READ ALSO: EXPLAINED: Is Brothers of Italy a ‘far right’ party?

It also calls for a review of EU rules on public spending and economic governance.

In line with FdI’s nativist stance, it calls for the defence and promotion of Europe’s “Judeo-Christian” roots.

Immigration

Meloni and her coalition partner Salvini both rail against what they call a migrant “invasion”, with Meloni repeatedly calling for “naval blockades” to stop arrivals by sea.

The coalition pledges to create EU-managed centres in northern African countries to evaluate asylum applications.

Lega leader Matteo Salvini delivers a speech on stage on September 22, 2022 during a joint rally of Italy's right-wing parties Brothers of Italy (Fratelli d'Italia, FdI), the League (Lega) and Forza Italia at Piazza del Popolo in Rome, ahead of the September 25 general election.

Matteo Salvini, leader of the anti-immigration League, has always put the ‘Italians first’ motto at the centre of his party’s programme. Photo by Alberto PIZZOLI / AFP

When previously interior minister in 2019 Salvini brought in a controversial ‘security decree’ which has since been scaled back. But it appears that it will be reintroduced with him back in government, as the manifesto section on immigration is topped by a bullet point that simply reads “security decrees”.

READ ALSO: ‘I plan to leave’: Foreigners in Italy fear for their futures if far right wins election

Other somewhat vague objectives include “combating irregular immigration and the orderly management of legal flows of immigration” and “promoting the inclusion of legal immigrants socially and in the workforce.”

Institutions

The coalition wants to change the constitution to ensure election by universal suffrage of the president, Italy’s head of state who is currently chosen by parliament.

While it looks like the coalition will not take the ‘super majority’ needed in parliament to push through such changes without a referendum, it could hold a vote on the issue.

READ ALSO: Italian elections: What’s the difference between a majority and ‘super majority’?

The programme also includes a reference to move towards more regional autonomy, which remains a key issue for Salvini’s League (formerly the Northern League).

It also calls for reform of the justice system to ensure the “reasonable duration” of trials – though judicial reform is already underway as part of the changes required by Brussels as part of the recovery fund deal.

Families

Italy has a declining population and the coalition vows to support the birth rate with measures including free nurseries. 

It also calls for employment protection for young mothers, an increase in welfare payments for families, and support for families with disabled dependents.

Crime

The coalition promises, without going into detail, to crack down hard on petty crime, violence against women and the sale and diffusion of illegal drugs.

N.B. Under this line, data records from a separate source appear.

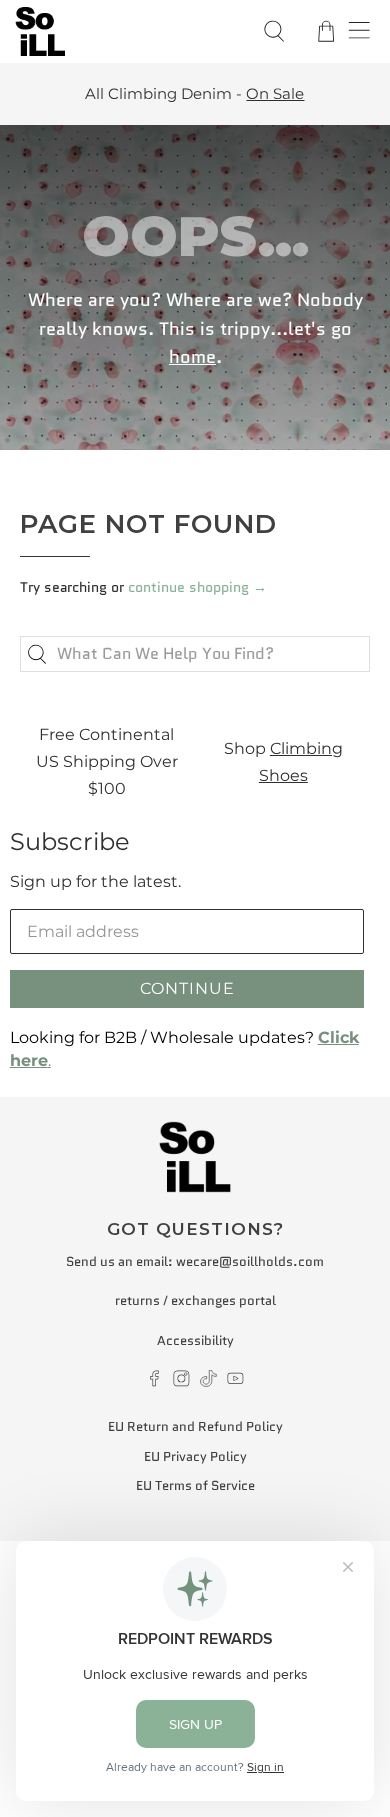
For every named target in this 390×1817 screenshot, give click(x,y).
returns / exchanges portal (195, 1300)
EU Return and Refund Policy (195, 1426)
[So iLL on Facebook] (154, 1382)
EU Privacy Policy (195, 1456)
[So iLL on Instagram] (181, 1382)
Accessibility (195, 1340)
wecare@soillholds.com (250, 1261)
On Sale (92, 93)
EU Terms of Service (195, 1485)
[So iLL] (126, 31)
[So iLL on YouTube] (235, 1382)
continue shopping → (197, 587)
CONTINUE (187, 988)
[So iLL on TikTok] (208, 1382)
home (192, 357)
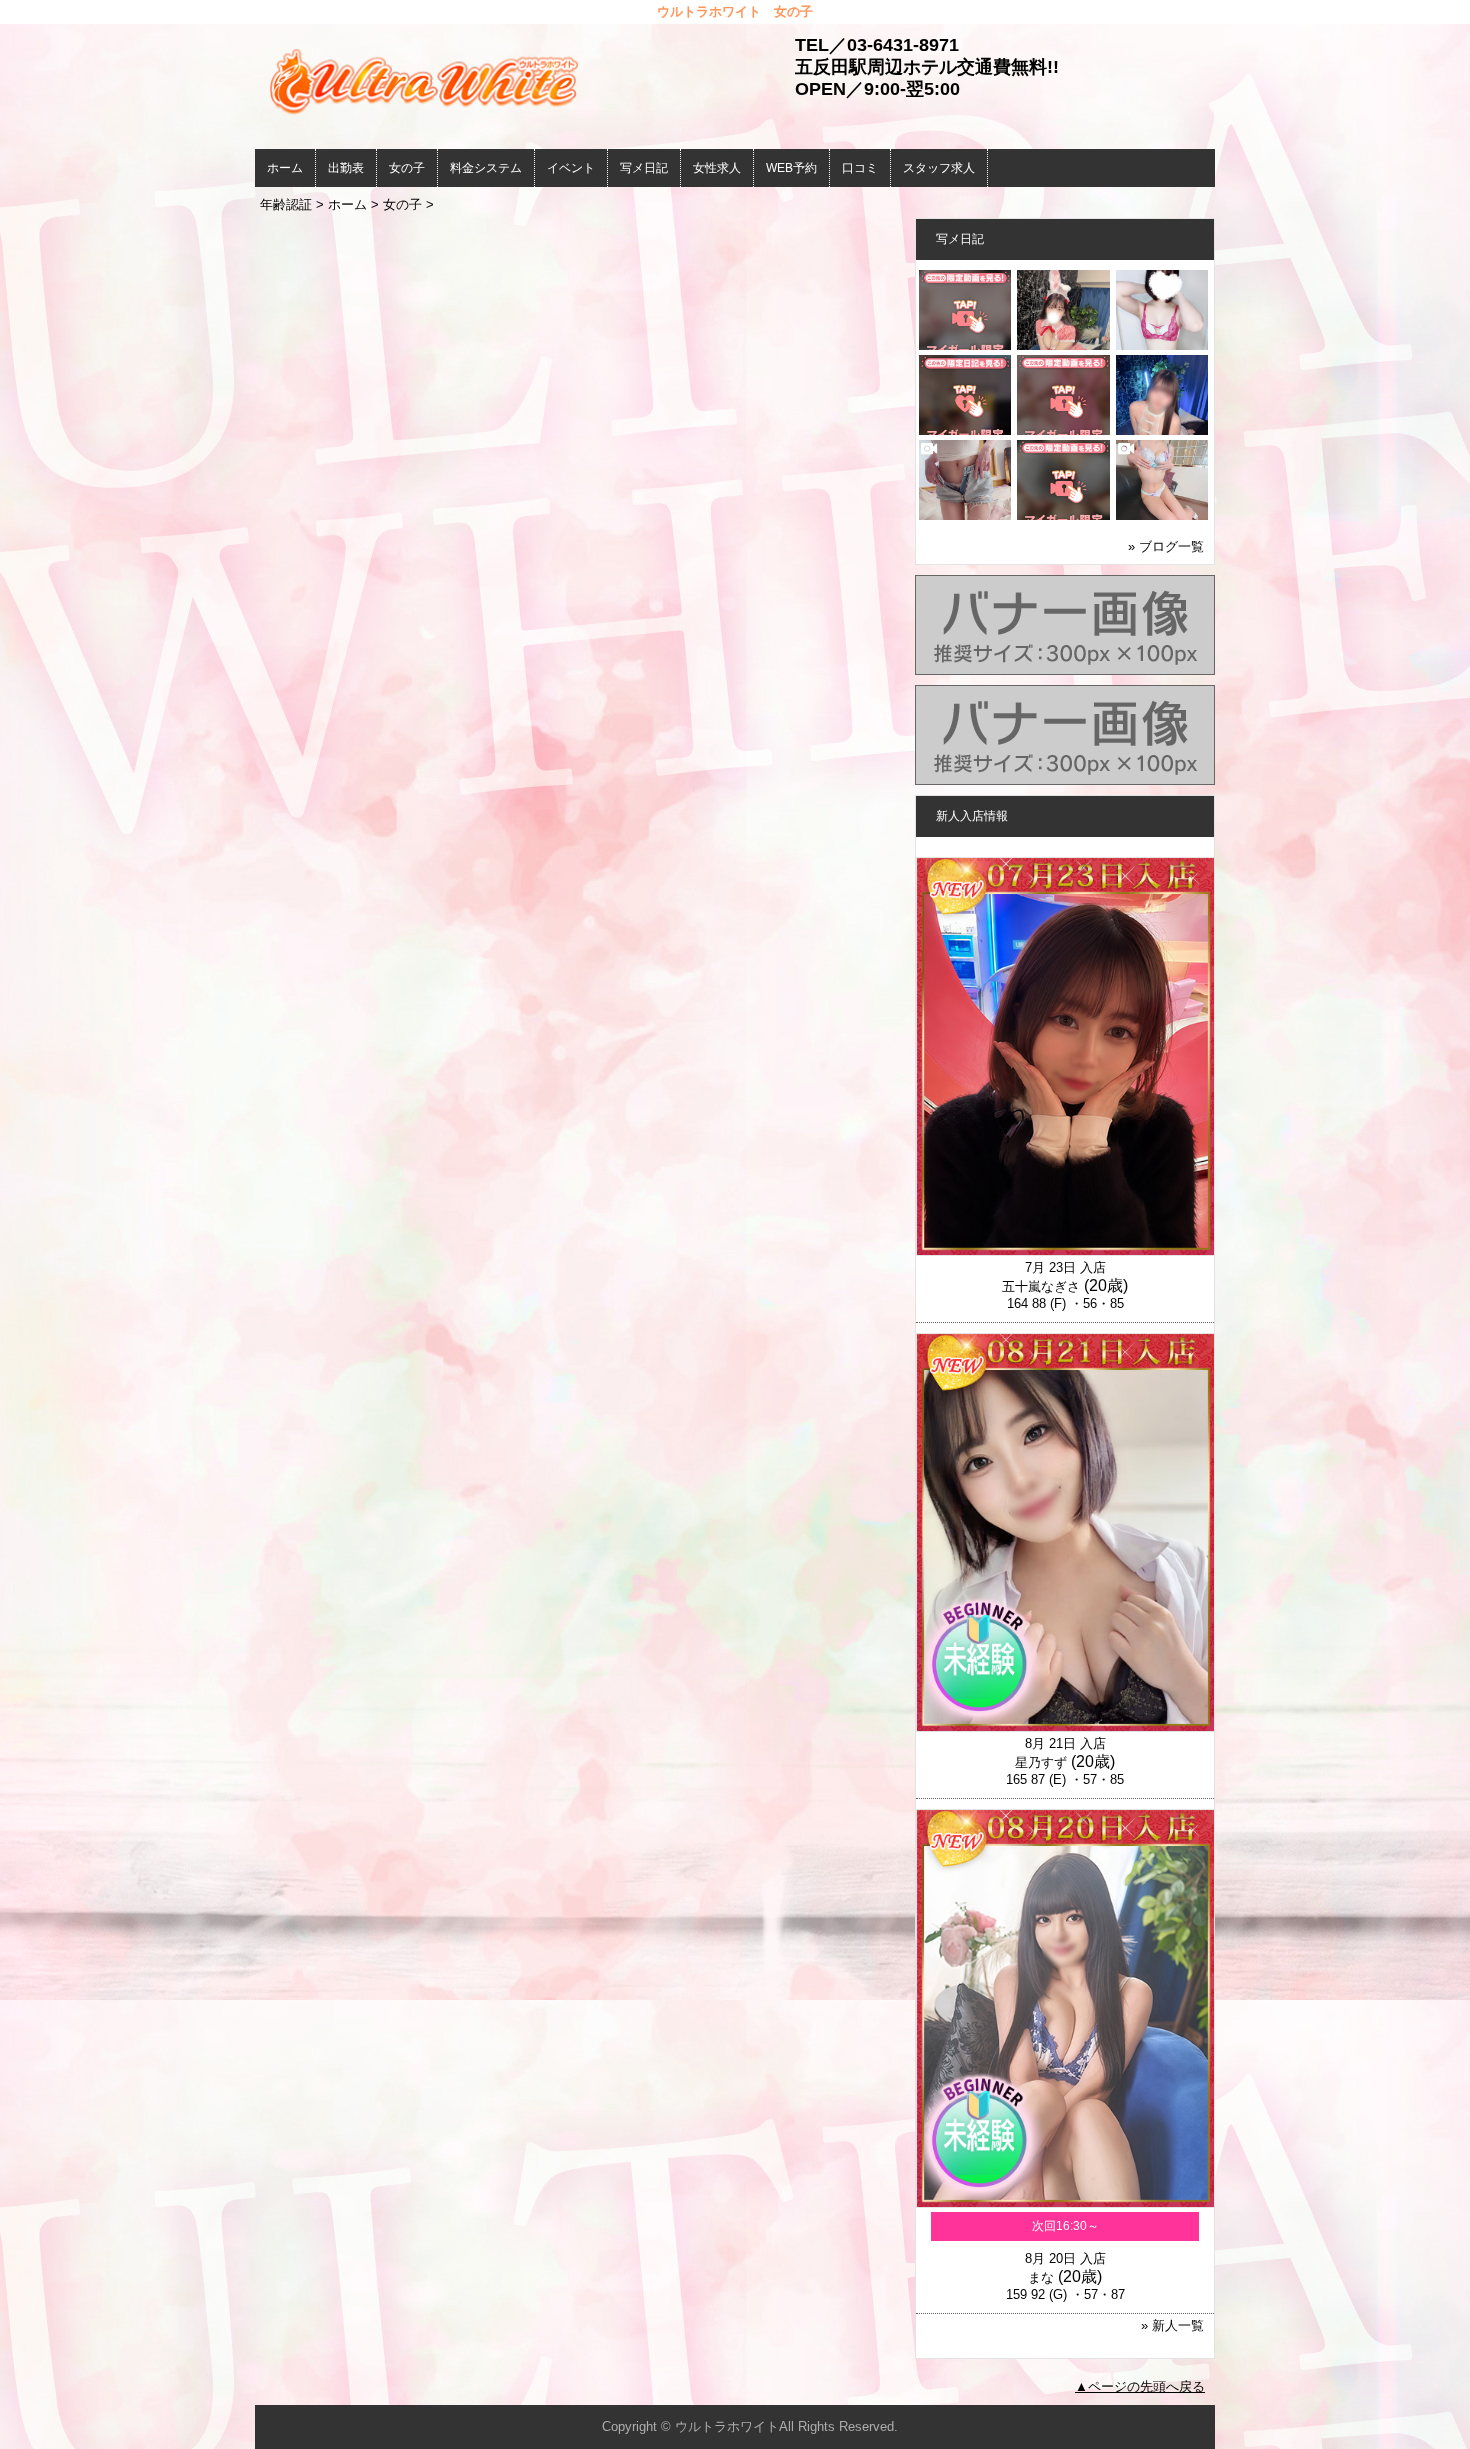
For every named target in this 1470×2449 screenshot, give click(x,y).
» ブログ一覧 (1166, 546)
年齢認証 (286, 204)
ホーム (285, 168)
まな (1041, 2277)
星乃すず (1041, 1762)
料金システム (486, 168)
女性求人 (717, 168)
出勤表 (346, 168)
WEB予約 (791, 168)
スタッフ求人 (939, 168)
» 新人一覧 (1172, 2325)
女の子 (407, 168)
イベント (571, 168)
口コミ (860, 168)
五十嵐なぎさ (1041, 1286)
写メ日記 (644, 168)
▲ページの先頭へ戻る (1140, 2386)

It also pledges to fight Italy’s mafias, as well as undefined “terrorism”, though it doesn’t explain how.

Energy and environment

It’s notable that the coalition only mentions energy policy at the end of its programme, and again in very vague terms.

A picture shows the control room of the Garigliano Nuclear Power Plant located at the outskirts of Sessa Aurunca, 160km southern Rome, on October 17, 2017.

Italy rejected nuclear power after the Chernobyl accident but a return to nuclear energy is now in the cards. Photo by Filippo MONTEFORTE / AFP

Energy and environmental issues have been almost entirely absent from the election campaign, despite Italy’s reliance on Russian gas being increasingly untenable due to the Ukraine war, and the increasing frequency of climate-related disasters such as the recent deadly flooding in Marche.

READ ALSO: EXPLAINED: How much are energy bills rising in Italy?

The programme proposes Italy should begin producing “clean and safe nuclear energy”, without giving any explanation as to what this might look like.

Despite the fact that the Italian public rejected nuclear power twice, in 1987 and 2011, the League in particular appears to want to give it another shot.

The coalition also pledges to increase the production of renewable energy.

They say only that they will diversify energy supplies and implement a plan for energy-self sufficiency, including using Italy’s national resources, such as natural gas.